Linking the Datasets

Once we concluded the initial exploration of our datasets, and finally decided that we would focus on sardines, we looked for ways to relate our datasets to each other. After all, we had such a plethora of data, that it was natural to try to get the most out of it and stop treating each dataset as an independent entity.

Relationship Between Sardine Larvae and Sardine

import plotly.express as px
import pandas as pd
import numpy as np
import scipy
from scipy.stats import pearsonr
import plotly.graph_objects as go
from sklearn.linear_model import LinearRegression
from scipy import stats
import plotly.io as pio

pd.options.mode.chained_assignment = None

#loading dataset
sardine_data = pd.read_csv("data/sardine_data.csv")
sardine_data2 = pd.read_csv("data/lagged_sardine_data.csv")
sardine_data = sardine_data.rename(columns={"Sardine Larvae lbs": "Count"})
sardine_data['Count'] = sardine_data['Count'].round(0)
sardine_data2 = sardine_data2.rename(columns={"Sardine Larvae lbs": "Count"})
sardine_data2['Count'] = sardine_data2['Count'].round(0)

#linear regression model
X = sardine_data['CatchLbs'].values.reshape(-1,1)
Y = sardine_data['Count'].values.reshape(-1,1)
linear_regressor = LinearRegression()
linear_regressor.fit(X, Y)
Y_pred = linear_regressor.predict(X)
Y = np.array(Y).reshape(-1,)
X = np.array(X).reshape(-1,)

fig = px.scatter(sardine_data, x='CatchLbs', y='Count', trendline="ols", labels = {"Count" : 'Sardine Abundance'}, title ='Sardine Larvae lbs vs Sardine Catch')
fig.show()
print("Pearson Correlation:", stats.pearsonr(X, Y))
Pearson Correlation: (0.5965469231213448, 0.0002482500982253997)

Our results showcase a the first numeric result, a pearson correlation of around .5965, which indicates a moderate positive linear correlation between sardine catch and sardine larvae. Thus from this we can infer that if there is more sardine larvae being caught in a single year, that means that there is more sardine in the ocean that could mate which in turn, lay more larvae.

The second numeric result of .00024 is a p-value that tests whether these variables are correlated at all. The hypothesis testing is as followed with a 5% significant value:
H0 (null hypothesis)- There is no correlation between sardine catch and sardine larvae
H1 (alternate hypothesis) - There is a correlation between sardine catch and sardine larvae

In simpler terms, if our value is below 5%, then we can safely conclude that the two variables we are testing do in fact have a linear correlation with one another. Thus, from our pearson correlation result, we can conclude that there is a positive linear correlation between sardine larvae and sardine catch.
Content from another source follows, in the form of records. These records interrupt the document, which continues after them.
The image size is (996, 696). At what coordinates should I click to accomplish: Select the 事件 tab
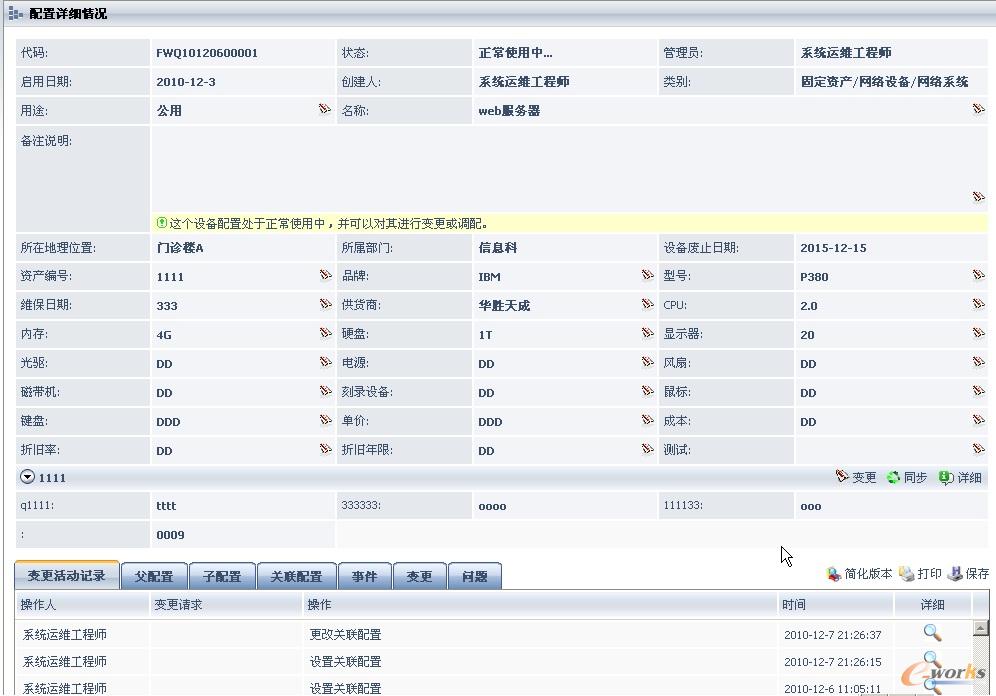[365, 575]

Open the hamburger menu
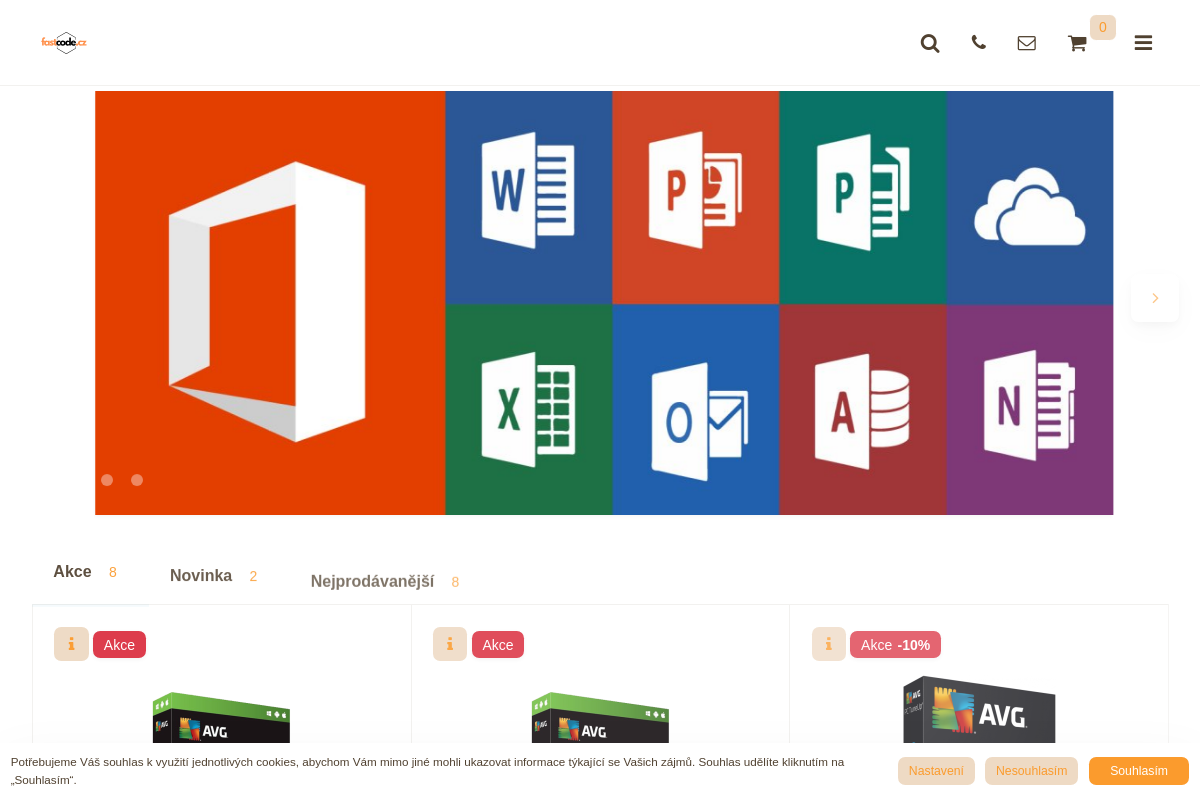[x=1143, y=43]
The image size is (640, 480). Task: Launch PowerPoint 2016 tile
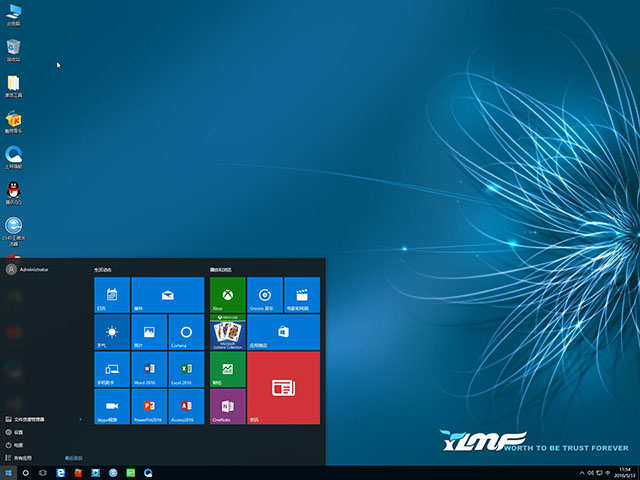click(x=149, y=406)
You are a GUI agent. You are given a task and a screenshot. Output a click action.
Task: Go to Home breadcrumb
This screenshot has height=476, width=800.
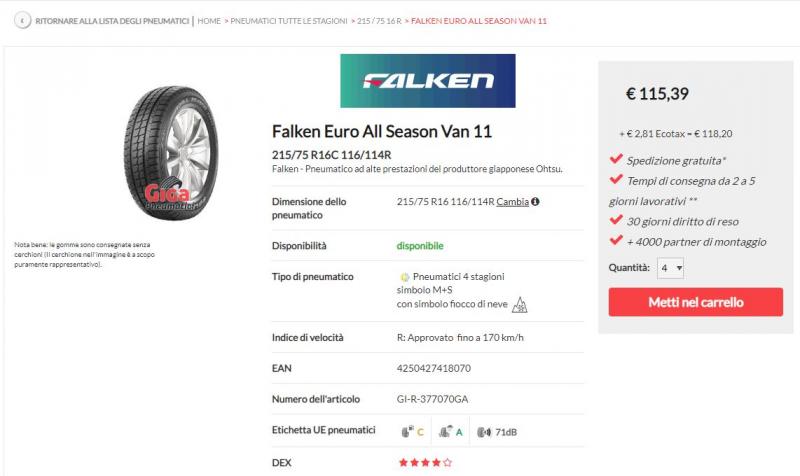click(x=209, y=21)
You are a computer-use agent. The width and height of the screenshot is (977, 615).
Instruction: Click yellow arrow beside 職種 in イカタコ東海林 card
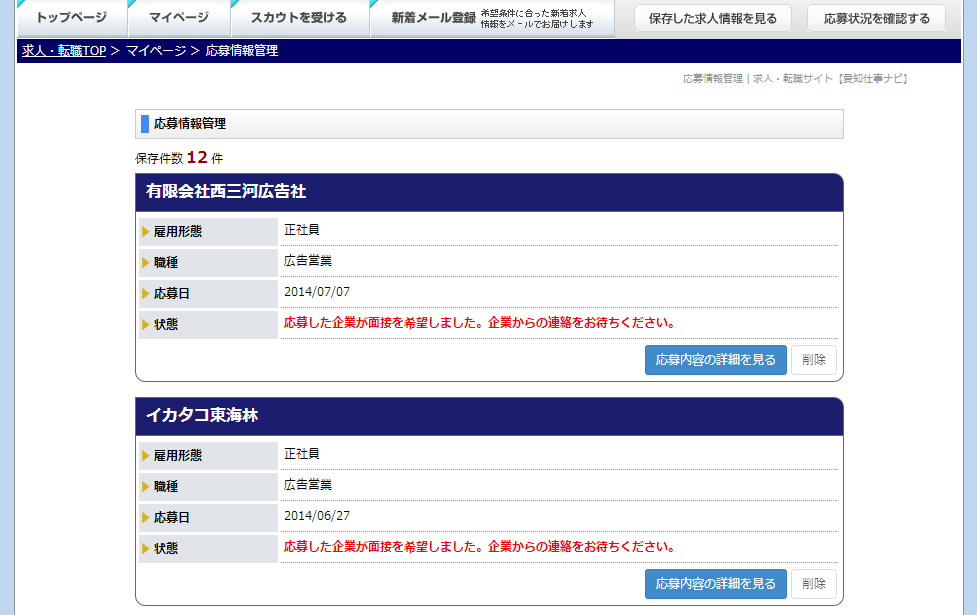[146, 487]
Lagged Correlation and Analysis

Now what if we want to see if there is any connection between fish larvae and them growing up to be caught in the future? We can visualize this through a lagged correlation. According to [NOAA] (https://www.fisheries.noaa.gov/species/pacific-sardine#:~:text=They reproduce at age 1,hatch in about 3 days), it takes about 1-2 years, depending on the factors, for the pacific sardine to mature and become able to reproduce. Thus, we can set back the catch lbs data by 1 year to account for the time it takes for the sardine larvae to reach adulthood. We chose 1 year as our parameter due to this [article] (http://calcofi.org/~calcofi/publications/calcofireports/v37/Vol_37_Butler_etal.pdf) which explains how after the first population collapse of the 1940s, most pacific sardine generally were able to reproduce at age 1, which some individuals being able to do so even earlier. Then we can plot and visualize our results as follows:

X = sardine_data2['CatchLbs'].values.reshape(-1,1)
Y = sardine_data2['Count'].values.reshape(-1,1)
linear_regressor = LinearRegression()
linear_regressor.fit(X, Y)
Y_pred = linear_regressor.predict(X)
Y = np.array(Y).reshape(-1,)
X = np.array(X).reshape(-1,)

fig = px.scatter(sardine_data2, x='CatchLbs', y='Count', trendline="ols", labels = {"Count" : 'Sardine Abundance'}, title = 'Lagged Correlation for Sardine larve vs Sardine Catch')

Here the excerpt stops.